TASK DETAILS:
Express the material from the line containing "How do I perform: Click the purple" down to the line containing "Where should I", both included, as a JSON list of strings with one string per line and no blank lines. Leave the pictures out.

RECORDS SUPPLIED:
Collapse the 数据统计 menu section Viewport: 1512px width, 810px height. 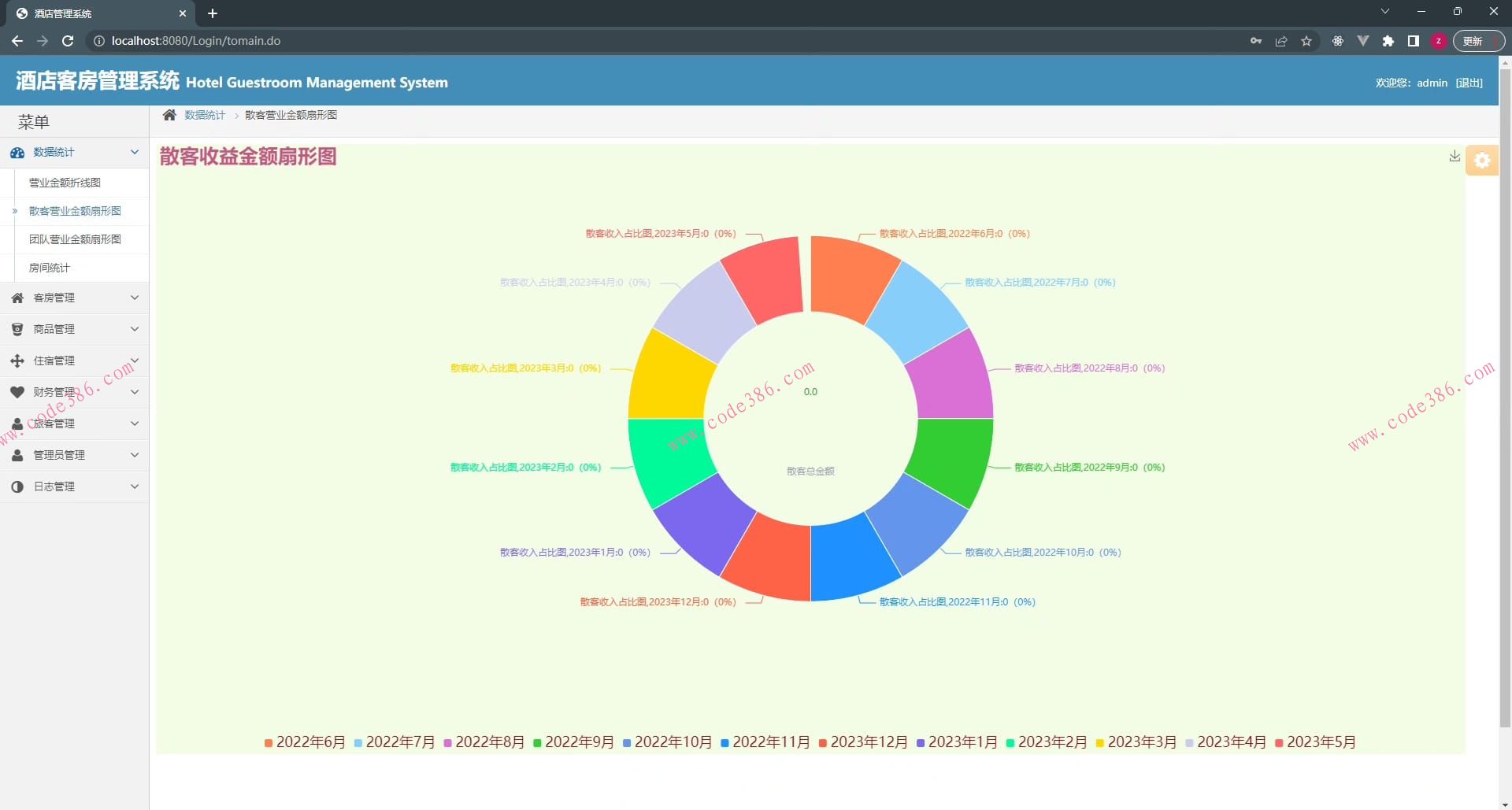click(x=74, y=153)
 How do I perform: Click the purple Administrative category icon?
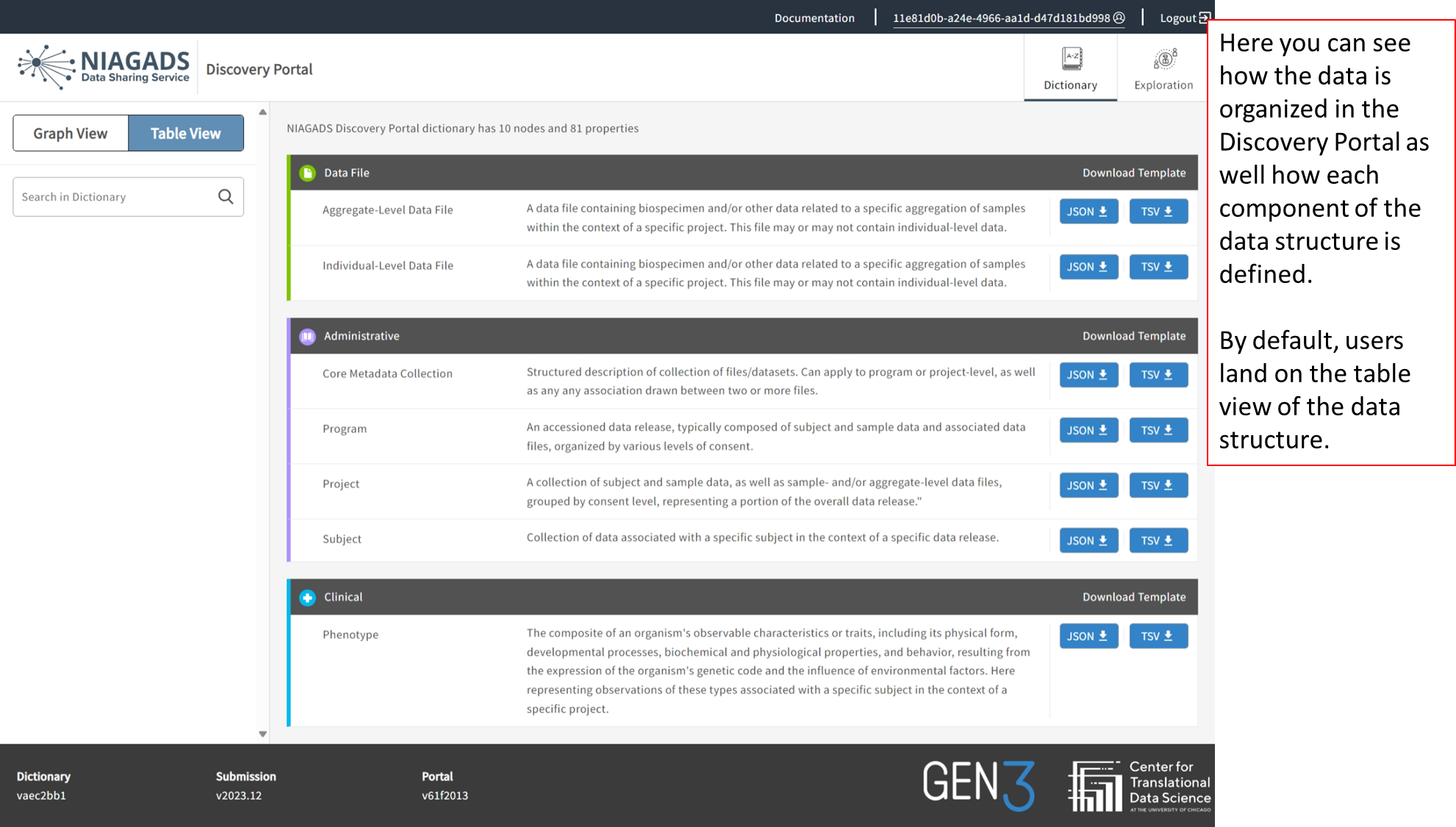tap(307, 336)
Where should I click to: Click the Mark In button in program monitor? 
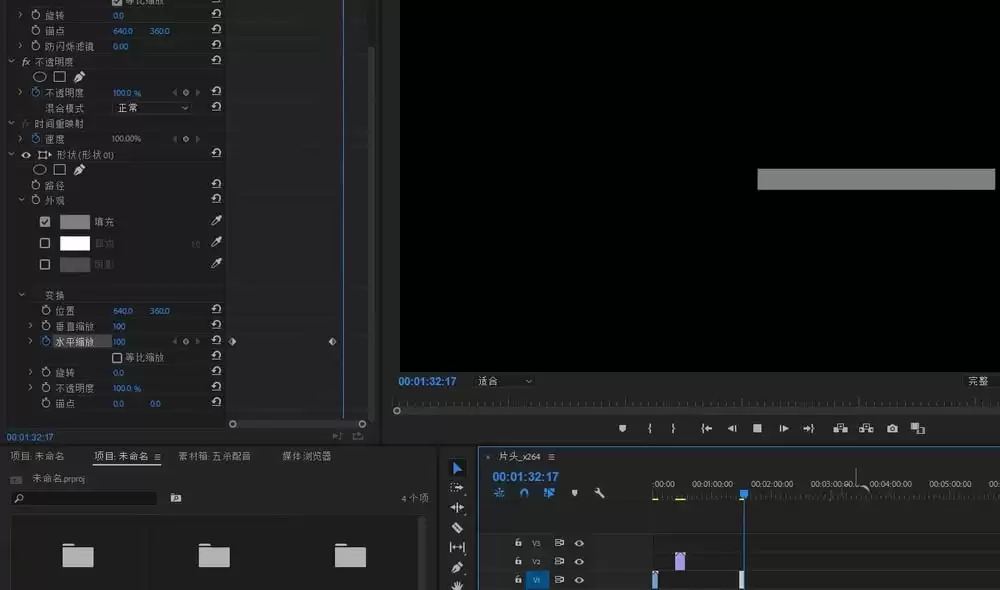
==
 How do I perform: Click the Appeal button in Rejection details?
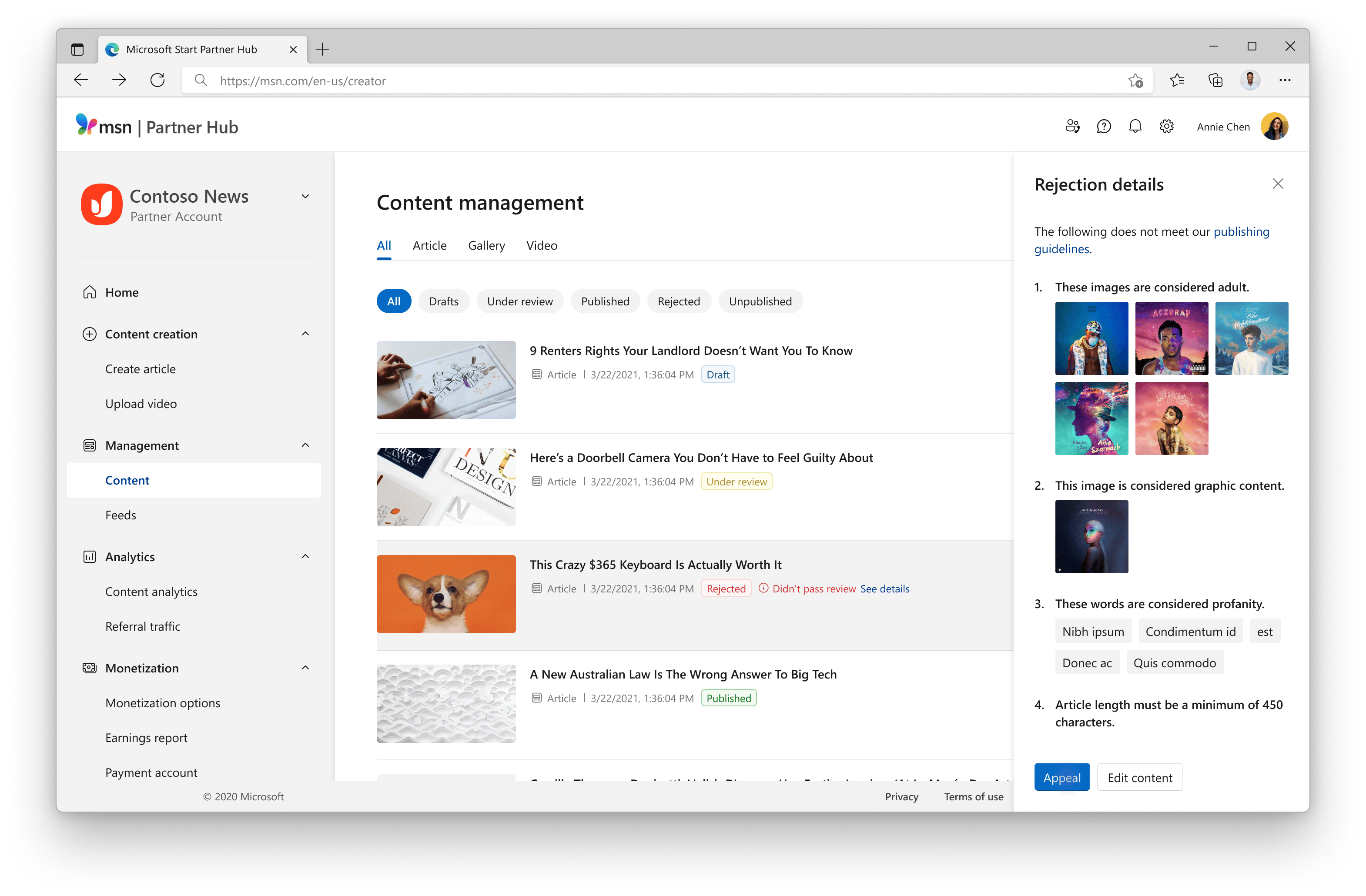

TASK ANSWER:
[
  " How do I perform: Click the purple Administrative category icon?",
  "tap(307, 336)",
  "Where should I click to: Click the Mark In button in program monitor? "
]